Voici une reformulation du paragraphe :
Il est un fait que même les magistrats reconnaissent : en France, certaines peines d’incarcération ne sont mises en œuvre que plusieurs années après que le jugement a été prononcé. Une juge d’application des peines témoigne dans un reportage d' »Envoyé spécial » en disant : « Si rien ne se passe pendant quatre ou cinq ans, c’est comme si la sanction n’avait jamais été prononcée. »
Depuis l’année 2020, la plupart des peines de prison fermes inférieures à un an font l’objet d’aménagements tels que la détention à domicile sous surveillance électronique, mais elles ne sont pas nécessairement mises en œuvre. Dans ce segment d' »Envoyé spécial », Albertine Muñoz, juge d’application des peines au tribunal de Bobigny en Seine-Saint-Denis, fournit des éclaircissements en tant que représentante du Syndicat de la magistrature, qui regroupe environ un quart des magistrats français.
Des JAP sous pression
Premier obstacle : les juges d’application des peines (JAP) sont surchargés et ne disposent pas toujours des ressources pour appliquer ces modifications de peines. Dans le bureau d’Albertine Muñoz, à Bobigny, une large majorité des dossiers en attente, correspondant à ce qu’on appelle « le stock », concerne des aménagements de peine. Selon ses propos, environ 600 individus condamnés n’ont pas encore été convoqués, même cinq ans après les faits et quatre ans après leur condamnation. Parmi ces derniers, certains risquent de ne jamais être retrouvés.

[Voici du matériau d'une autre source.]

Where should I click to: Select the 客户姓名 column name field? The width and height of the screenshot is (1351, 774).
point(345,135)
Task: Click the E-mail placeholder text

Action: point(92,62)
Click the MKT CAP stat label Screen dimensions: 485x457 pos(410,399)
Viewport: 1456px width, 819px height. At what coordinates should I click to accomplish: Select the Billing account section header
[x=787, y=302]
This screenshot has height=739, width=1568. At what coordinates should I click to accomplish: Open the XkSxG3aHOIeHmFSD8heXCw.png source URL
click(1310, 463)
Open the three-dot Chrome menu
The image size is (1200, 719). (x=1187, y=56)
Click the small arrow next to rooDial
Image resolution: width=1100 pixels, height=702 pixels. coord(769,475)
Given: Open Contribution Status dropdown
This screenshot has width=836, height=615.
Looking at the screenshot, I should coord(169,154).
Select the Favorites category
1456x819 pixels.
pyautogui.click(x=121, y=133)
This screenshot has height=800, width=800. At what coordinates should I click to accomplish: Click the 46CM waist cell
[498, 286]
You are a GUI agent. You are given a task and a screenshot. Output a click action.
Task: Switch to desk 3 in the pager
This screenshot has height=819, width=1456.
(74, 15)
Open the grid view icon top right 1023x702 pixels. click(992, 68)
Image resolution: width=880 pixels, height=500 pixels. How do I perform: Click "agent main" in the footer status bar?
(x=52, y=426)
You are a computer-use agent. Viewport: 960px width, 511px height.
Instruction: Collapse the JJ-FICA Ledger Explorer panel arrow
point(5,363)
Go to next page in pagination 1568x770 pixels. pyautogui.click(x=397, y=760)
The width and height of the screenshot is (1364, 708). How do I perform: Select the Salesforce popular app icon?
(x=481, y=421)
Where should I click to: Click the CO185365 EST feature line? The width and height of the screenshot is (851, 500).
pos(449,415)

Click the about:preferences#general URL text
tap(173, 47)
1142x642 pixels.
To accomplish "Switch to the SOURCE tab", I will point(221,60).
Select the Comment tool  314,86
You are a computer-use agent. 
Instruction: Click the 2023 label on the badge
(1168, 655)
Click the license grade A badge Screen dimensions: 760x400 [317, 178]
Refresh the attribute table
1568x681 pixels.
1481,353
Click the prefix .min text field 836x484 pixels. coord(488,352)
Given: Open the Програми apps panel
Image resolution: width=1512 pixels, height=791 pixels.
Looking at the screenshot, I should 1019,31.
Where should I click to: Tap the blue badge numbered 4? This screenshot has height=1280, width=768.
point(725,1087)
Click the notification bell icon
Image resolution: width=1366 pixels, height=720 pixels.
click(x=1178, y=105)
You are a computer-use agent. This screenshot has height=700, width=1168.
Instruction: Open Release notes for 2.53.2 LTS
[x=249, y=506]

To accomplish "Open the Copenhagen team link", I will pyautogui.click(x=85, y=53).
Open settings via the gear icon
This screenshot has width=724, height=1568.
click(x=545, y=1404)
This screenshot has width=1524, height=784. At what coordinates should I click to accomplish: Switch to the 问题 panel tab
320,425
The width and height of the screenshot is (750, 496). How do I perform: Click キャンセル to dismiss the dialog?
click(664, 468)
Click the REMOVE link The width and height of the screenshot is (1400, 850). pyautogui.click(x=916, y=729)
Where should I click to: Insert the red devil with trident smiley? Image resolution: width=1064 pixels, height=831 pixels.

L’encombrement des tribunaux engendre des délais si considérables que, avec le temps, il devient impossible de contacter les concernés – qu’il s’agisse des individus condamnés ou des victimes. En effet, cela fait que certaines peines sont laissées en suspens. En France, parmi toutes les peines de prison prononcées chaque année, environ 10 000 ne sont pas exécutées même cinq ans plus tard.
Effectif judiciaire insuffisant en France par rapport à l’Europe
Ce manque de personnel est pointé du doigt par Albertine Muñoz. À Bobigny, le tribunal dispose de 11 juges dédiés à l’application des peines, alors qu’il en faudrait le double pour répondre aux normes européennes. À l’échelle nationale, le problème persiste : avec 9 000 magistrats pour 70 millions de citoyens, la France compte moitié moins de magistrats que la moyenne européenne.
Pour remédier à cette situation, Eric Dupont-Moretti, ancien garde des Sceaux, avait annoncé dès sa prise de fonction un plan de recrutement pour renforcer le secteur judiciaire, avec une promesse de 1 500 magistrats et 1 800 greffiers supplémentaires d’ici 2027. Cependant, ces efforts semblent toujours insuffisants pour atteindre les niveaux d’effectif d’autres nations européennes.
Extrait de « Les naufragés de la justice », à découvrir dans « Envoyé spécial » le 24 octobre 2024.